## START Given data

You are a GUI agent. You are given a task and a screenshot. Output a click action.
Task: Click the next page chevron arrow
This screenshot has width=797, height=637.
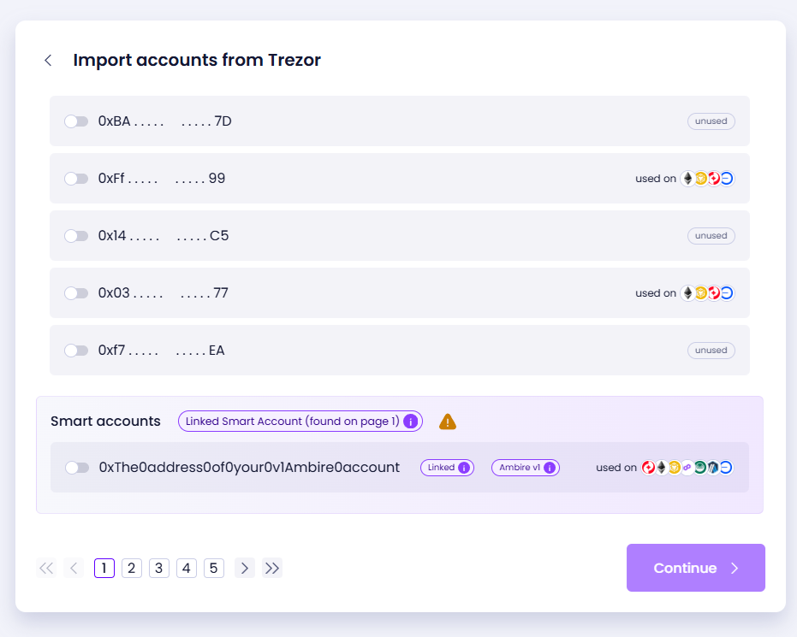pyautogui.click(x=245, y=568)
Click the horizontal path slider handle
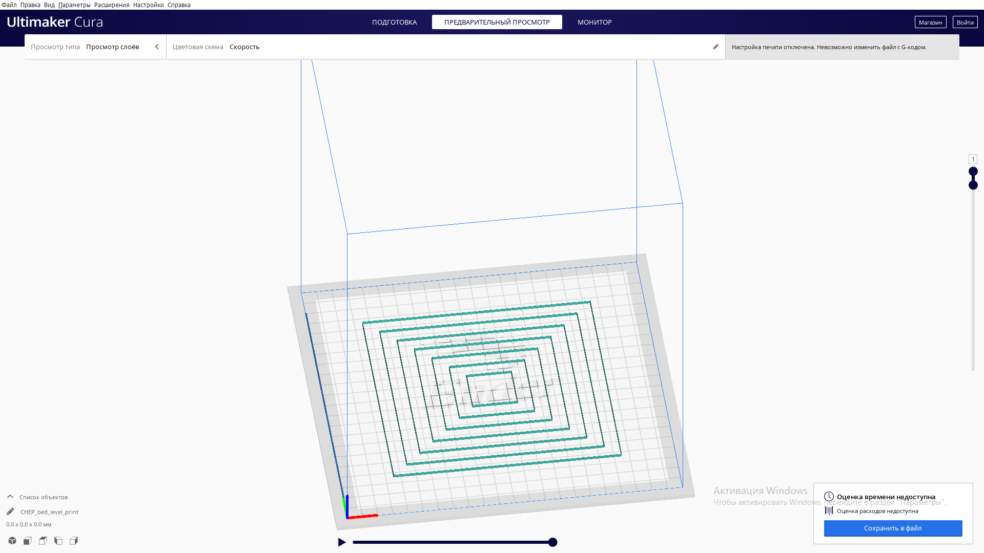 click(x=552, y=542)
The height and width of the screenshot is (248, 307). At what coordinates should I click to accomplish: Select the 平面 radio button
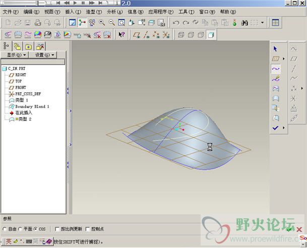[x=20, y=229]
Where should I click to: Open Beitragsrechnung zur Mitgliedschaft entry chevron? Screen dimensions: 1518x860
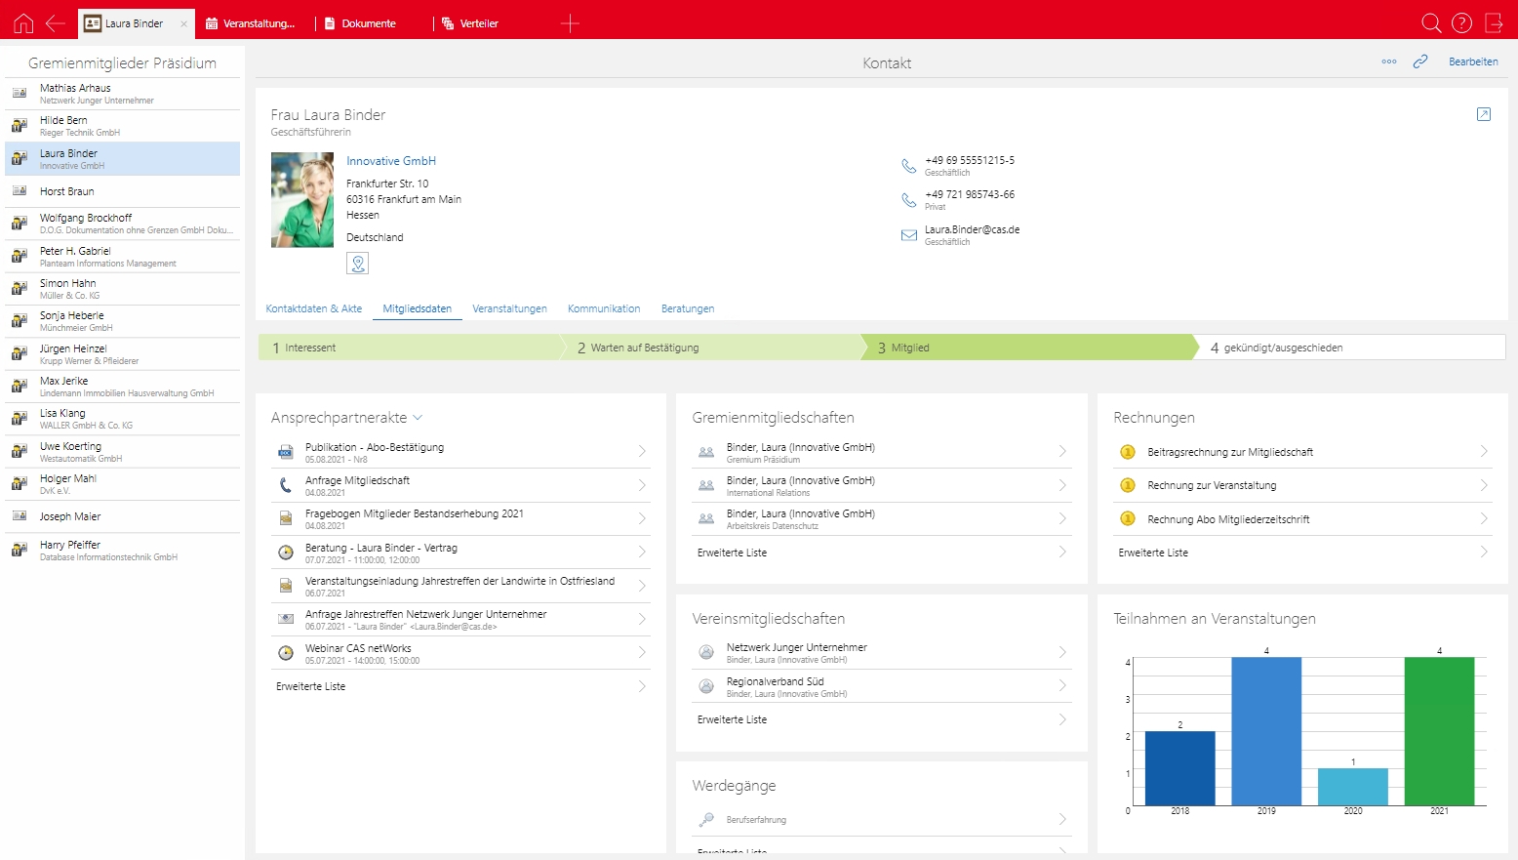coord(1484,452)
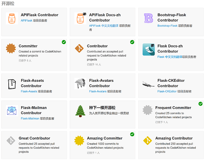This screenshot has width=206, height=161.
Task: Select the Amazing Contributor badge title
Action: (x=174, y=138)
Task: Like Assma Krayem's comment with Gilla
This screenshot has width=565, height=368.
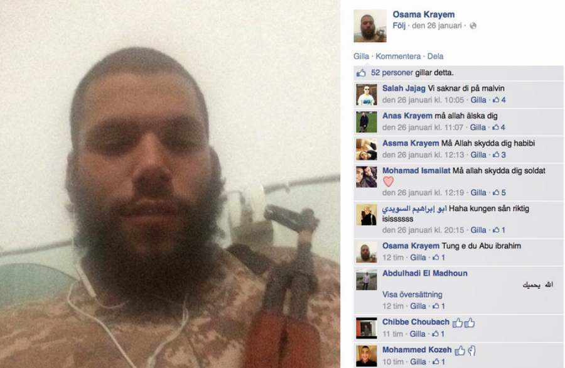Action: click(x=478, y=154)
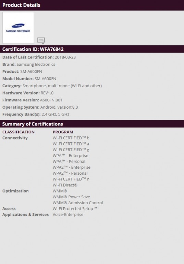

## END Given data

• **What the task asks**
Can you lay out the material above as a Markdown table with the columns Row and Text, giving each line a numbered row, skipping blank lines, and leaving the pictures out?

• **Written answer**
| Row | Text |
|---|---|
| 1 | You are a GUI agent. You are given a task and a screenshot. Output a click action. |
| 2 | Task: Click the next page chevron arrow |
| 3 | This screenshot has width=797, height=637. |
| 4 | pyautogui.click(x=245, y=568) |
| 5 | Click the horizontal path slider handle |
| 6 |  click(x=552, y=542) |
| 7 | The height and width of the screenshot is (248, 307). At what coordinates should I click to accomplish: Select the 平面 radio button |
| 8 | [x=20, y=229] |
| 9 | Where should I click to: Open Beitragsrechnung zur Mitgliedschaft entry chevron? Screen dimensions: 1518x860 |
| 10 | coord(1484,452) |
| 11 | This screenshot has width=206, height=161. |
| 12 | Task: Select the Amazing Contributor badge title |
| 13 | Action: (x=174, y=138) |
| 14 | Task: Like Assma Krayem's comment with Gilla |
| 15 | This screenshot has width=565, height=368. |
| 16 | Action: click(x=478, y=154) |